Task to complete: Rewrite these lines as a Markdown table with a "No." column for the row number and a "Line" column for the line, leaving out any blank lines.

Task input:
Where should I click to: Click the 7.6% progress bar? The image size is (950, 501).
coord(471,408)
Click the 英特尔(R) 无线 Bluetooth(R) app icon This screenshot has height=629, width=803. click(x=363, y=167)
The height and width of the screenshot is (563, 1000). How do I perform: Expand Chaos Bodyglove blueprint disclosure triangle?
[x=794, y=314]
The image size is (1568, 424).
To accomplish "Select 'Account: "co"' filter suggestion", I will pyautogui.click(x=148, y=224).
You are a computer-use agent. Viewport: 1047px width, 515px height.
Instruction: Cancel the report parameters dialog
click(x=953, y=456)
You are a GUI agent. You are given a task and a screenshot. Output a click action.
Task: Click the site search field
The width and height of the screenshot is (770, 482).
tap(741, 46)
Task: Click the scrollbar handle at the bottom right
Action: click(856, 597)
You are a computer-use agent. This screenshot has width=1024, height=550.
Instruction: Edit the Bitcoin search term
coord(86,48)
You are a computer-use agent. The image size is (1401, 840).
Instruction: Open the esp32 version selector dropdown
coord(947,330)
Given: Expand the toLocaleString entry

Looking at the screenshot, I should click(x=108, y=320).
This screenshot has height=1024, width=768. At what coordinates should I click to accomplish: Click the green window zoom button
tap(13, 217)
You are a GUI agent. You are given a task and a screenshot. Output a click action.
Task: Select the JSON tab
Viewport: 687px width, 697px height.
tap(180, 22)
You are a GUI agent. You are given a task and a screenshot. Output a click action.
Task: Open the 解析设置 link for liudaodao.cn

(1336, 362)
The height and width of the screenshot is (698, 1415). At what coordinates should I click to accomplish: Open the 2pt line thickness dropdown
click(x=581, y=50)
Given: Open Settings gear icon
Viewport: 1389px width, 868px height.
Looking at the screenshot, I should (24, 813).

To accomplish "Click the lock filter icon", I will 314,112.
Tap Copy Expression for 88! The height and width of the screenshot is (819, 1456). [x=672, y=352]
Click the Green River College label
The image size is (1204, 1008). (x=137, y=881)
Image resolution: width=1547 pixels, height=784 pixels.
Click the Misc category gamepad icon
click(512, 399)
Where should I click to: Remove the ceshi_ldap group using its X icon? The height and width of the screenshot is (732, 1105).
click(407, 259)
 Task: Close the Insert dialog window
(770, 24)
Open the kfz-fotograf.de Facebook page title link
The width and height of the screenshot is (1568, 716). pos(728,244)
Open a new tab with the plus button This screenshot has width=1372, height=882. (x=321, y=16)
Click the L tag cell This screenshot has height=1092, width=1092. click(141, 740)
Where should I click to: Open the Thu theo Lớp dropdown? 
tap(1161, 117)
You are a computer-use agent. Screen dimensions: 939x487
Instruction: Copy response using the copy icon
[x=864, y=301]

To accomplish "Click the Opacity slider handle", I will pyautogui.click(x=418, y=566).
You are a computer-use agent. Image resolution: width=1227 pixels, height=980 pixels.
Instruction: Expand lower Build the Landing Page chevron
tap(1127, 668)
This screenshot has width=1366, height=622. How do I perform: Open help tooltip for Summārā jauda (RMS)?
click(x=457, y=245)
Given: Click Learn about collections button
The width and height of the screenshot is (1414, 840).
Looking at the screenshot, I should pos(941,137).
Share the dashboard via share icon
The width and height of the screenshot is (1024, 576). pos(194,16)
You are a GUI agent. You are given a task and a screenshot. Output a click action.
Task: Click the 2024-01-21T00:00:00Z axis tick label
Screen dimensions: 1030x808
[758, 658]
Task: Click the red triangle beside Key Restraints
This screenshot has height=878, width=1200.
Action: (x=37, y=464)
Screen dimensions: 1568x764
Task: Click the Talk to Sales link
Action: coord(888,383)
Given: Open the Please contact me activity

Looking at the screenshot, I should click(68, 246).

Response for this exercise:
| No. | Line |
|---|---|
| 1 | Where should I click to: Click the 7.6% progress bar? The image size is (950, 501). |
| 2 | coord(471,408) |
| 3 | Click the 英特尔(R) 无线 Bluetooth(R) app icon This screenshot has height=629, width=803. click(x=363, y=167) |
| 4 | The height and width of the screenshot is (563, 1000). How do I perform: Expand Chaos Bodyglove blueprint disclosure triangle? |
| 5 | [x=794, y=314] |
| 6 | The image size is (1568, 424). |
| 7 | To accomplish "Select 'Account: "co"' filter suggestion", I will pyautogui.click(x=148, y=224). |
| 8 | You are a computer-use agent. Viewport: 1047px width, 515px height. |
| 9 | Instruction: Cancel the report parameters dialog |
| 10 | click(x=953, y=456) |
| 11 | You are a GUI agent. You are given a task and a screenshot. Output a click action. |
| 12 | Task: Click the site search field |
| 13 | The width and height of the screenshot is (770, 482). |
| 14 | tap(741, 46) |
| 15 | Task: Click the scrollbar handle at the bottom right |
| 16 | Action: click(856, 597) |
| 17 | You are a computer-use agent. This screenshot has width=1024, height=550. |
| 18 | Instruction: Edit the Bitcoin search term |
| 19 | coord(86,48) |
| 20 | You are a computer-use agent. The image size is (1401, 840). |
| 21 | Instruction: Open the esp32 version selector dropdown |
| 22 | coord(947,330) |
| 23 | Given: Expand the toLocaleString entry |
| 24 | Looking at the screenshot, I should click(x=108, y=320). |
| 25 | This screenshot has height=1024, width=768. At what coordinates should I click to accomplish: Click the green window zoom button |
| 26 | tap(13, 217) |
| 27 | You are a GUI agent. You are given a task and a screenshot. Output a click action. |
| 28 | Task: Select the JSON tab |
| 29 | Viewport: 687px width, 697px height. |
| 30 | tap(180, 22) |
| 31 | You are a GUI agent. You are given a task and a screenshot. Output a click action. |
| 32 | Task: Open the 解析设置 link for liudaodao.cn |
| 33 | (1336, 362) |
| 34 | The height and width of the screenshot is (698, 1415). At what coordinates should I click to accomplish: Open the 2pt line thickness dropdown |
| 35 | click(x=581, y=50) |
| 36 | Given: Open Settings gear icon |
| 37 | Viewport: 1389px width, 868px height. |
| 38 | Looking at the screenshot, I should (24, 813). |
| 39 | To accomplish "Click the lock filter icon", I will 314,112. |
| 40 | Tap Copy Expression for 88! The height and width of the screenshot is (819, 1456). [x=672, y=352] |
| 41 | Click the Green River College label |
| 42 | The image size is (1204, 1008). (x=137, y=881) |
| 43 | Image resolution: width=1547 pixels, height=784 pixels. |
| 44 | Click the Misc category gamepad icon |
| 45 | click(512, 399) |
| 46 | Where should I click to: Remove the ceshi_ldap group using its X icon? The height and width of the screenshot is (732, 1105). |
| 47 | click(407, 259) |
| 48 |  Task: Close the Insert dialog window |
| 49 | (770, 24) |
| 50 | Open the kfz-fotograf.de Facebook page title link |
| 51 | The width and height of the screenshot is (1568, 716). pos(728,244) |
| 52 | Open a new tab with the plus button This screenshot has width=1372, height=882. (x=321, y=16) |
| 53 | Click the L tag cell This screenshot has height=1092, width=1092. click(141, 740) |
| 54 | Where should I click to: Open the Thu theo Lớp dropdown?  |
| 55 | tap(1161, 117) |
| 56 | You are a computer-use agent. Screen dimensions: 939x487 |
| 57 | Instruction: Copy response using the copy icon |
| 58 | [x=864, y=301] |
| 59 | To accomplish "Click the Opacity slider handle", I will pyautogui.click(x=418, y=566). |
| 60 | You are a computer-use agent. Image resolution: width=1227 pixels, height=980 pixels. |
| 61 | Instruction: Expand lower Build the Landing Page chevron |
| 62 | tap(1127, 668) |
| 63 | This screenshot has width=1366, height=622. How do I perform: Open help tooltip for Summārā jauda (RMS)? |
| 64 | click(x=457, y=245) |
| 65 | Given: Click Learn about collections button |
| 66 | The width and height of the screenshot is (1414, 840). |
| 67 | Looking at the screenshot, I should pos(941,137). |
| 68 | Share the dashboard via share icon |
| 69 | The width and height of the screenshot is (1024, 576). pos(194,16) |
| 70 | You are a GUI agent. You are given a task and a screenshot. Output a click action. |
| 71 | Task: Click the 2024-01-21T00:00:00Z axis tick label |
| 72 | Screen dimensions: 1030x808 |
| 73 | [758, 658] |
| 74 | Task: Click the red triangle beside Key Restraints |
| 75 | This screenshot has height=878, width=1200. |
| 76 | Action: (x=37, y=464) |
| 77 | Screen dimensions: 1568x764 |
| 78 | Task: Click the Talk to Sales link |
| 79 | Action: coord(888,383) |
| 80 | Given: Open the Please contact me activity |
| 81 | Looking at the screenshot, I should click(68, 246). |